Elise Brandes (née Rustad, 1873–1918) was a Danish sculptor who specialized in busts. She was the wife of the Danish politician and writer, Edvard Brandes.

==Biography==
Brandes was born on 24 July 1873 in Lysaker, Bærum Municipality, in south-eastern Norway. She was the daughter of the physician Carl G. W. Rustad (1839–1918) and his wife Marie M. Hauge. After attending the Royal Drawing and Art School in Kristiania, she moved to Denmark where she studied at the Art School for Women (Kunstskolen for Kvinder) in Copenhagen. From 1905 to 1906, she was a student of Stephan Sinding at the Royal Danish Academy.

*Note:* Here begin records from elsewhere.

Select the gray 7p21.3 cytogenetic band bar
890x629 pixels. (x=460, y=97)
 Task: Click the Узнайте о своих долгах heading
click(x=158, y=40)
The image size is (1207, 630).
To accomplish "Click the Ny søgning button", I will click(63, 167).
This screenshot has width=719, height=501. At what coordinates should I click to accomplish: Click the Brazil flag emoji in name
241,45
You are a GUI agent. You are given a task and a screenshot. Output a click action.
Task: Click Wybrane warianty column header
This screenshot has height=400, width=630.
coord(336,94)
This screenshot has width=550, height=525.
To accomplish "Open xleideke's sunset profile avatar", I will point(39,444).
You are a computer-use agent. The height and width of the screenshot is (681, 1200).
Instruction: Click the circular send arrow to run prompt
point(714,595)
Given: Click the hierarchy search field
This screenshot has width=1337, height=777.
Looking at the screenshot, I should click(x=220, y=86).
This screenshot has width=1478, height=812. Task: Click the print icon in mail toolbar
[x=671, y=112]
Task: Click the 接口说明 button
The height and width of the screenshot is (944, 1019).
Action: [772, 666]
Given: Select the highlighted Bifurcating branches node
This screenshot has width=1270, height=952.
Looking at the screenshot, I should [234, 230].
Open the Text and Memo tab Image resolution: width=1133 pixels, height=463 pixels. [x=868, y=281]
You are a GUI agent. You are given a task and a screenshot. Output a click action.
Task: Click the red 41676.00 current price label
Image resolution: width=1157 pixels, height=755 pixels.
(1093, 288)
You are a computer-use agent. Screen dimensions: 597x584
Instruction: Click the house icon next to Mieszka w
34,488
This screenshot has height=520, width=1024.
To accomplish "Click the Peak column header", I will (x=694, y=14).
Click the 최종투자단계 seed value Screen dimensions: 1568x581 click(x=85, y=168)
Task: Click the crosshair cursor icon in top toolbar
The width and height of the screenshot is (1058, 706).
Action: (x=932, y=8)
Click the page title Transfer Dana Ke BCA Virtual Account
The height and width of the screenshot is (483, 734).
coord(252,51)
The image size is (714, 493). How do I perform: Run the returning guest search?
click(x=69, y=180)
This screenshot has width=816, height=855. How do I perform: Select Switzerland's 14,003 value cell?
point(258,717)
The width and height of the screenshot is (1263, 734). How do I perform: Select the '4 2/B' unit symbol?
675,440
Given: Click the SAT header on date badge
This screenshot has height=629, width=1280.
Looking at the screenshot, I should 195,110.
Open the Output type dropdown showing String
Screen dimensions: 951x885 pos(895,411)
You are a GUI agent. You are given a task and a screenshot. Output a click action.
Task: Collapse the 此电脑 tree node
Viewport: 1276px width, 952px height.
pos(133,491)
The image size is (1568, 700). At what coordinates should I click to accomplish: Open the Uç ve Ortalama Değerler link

After marrying Edvard Brandes in 1900, she became associated with the political and cultural elite, several of whom she depicted in her busts. One of her most notable creations is that of the writer Gustav Wied (1909) with his subtle smile and his devilish look. Others depict Edvard's elder brother, the scholar Georg Brandes (1907), the actor Johannes Poulsen (1909), the literary historian Vilhelm Andersen (c. 1913) and the Swedish artist Anders Zorn (1917). Other notable pieces include a marble relief of Johannes Poulsen's father, Emil Poulsen (1906), and a bronze statuette of the actress Grethe Hasselbach dancing (1912), both of which are in Copenhagen's Theatre Museum. Brandes worked with a variety of materials such as sandstone, marble and wood. In her later years, she was unable to work owing to poor health. She died on 3 November 1918 in Copenhagen.

The architect Louis Hygom designed the house at Skodsborgvej 242A for her in 1917.

==Exhibitions==
Brandes exhibited frequently at Charlottenborg (1906–17) as well as at Aarhus (1909), Malmö and Kristiania (both 1914). She held a solo exhibition at Winkel & Magnussen's gallery in Copenhagen in 1913.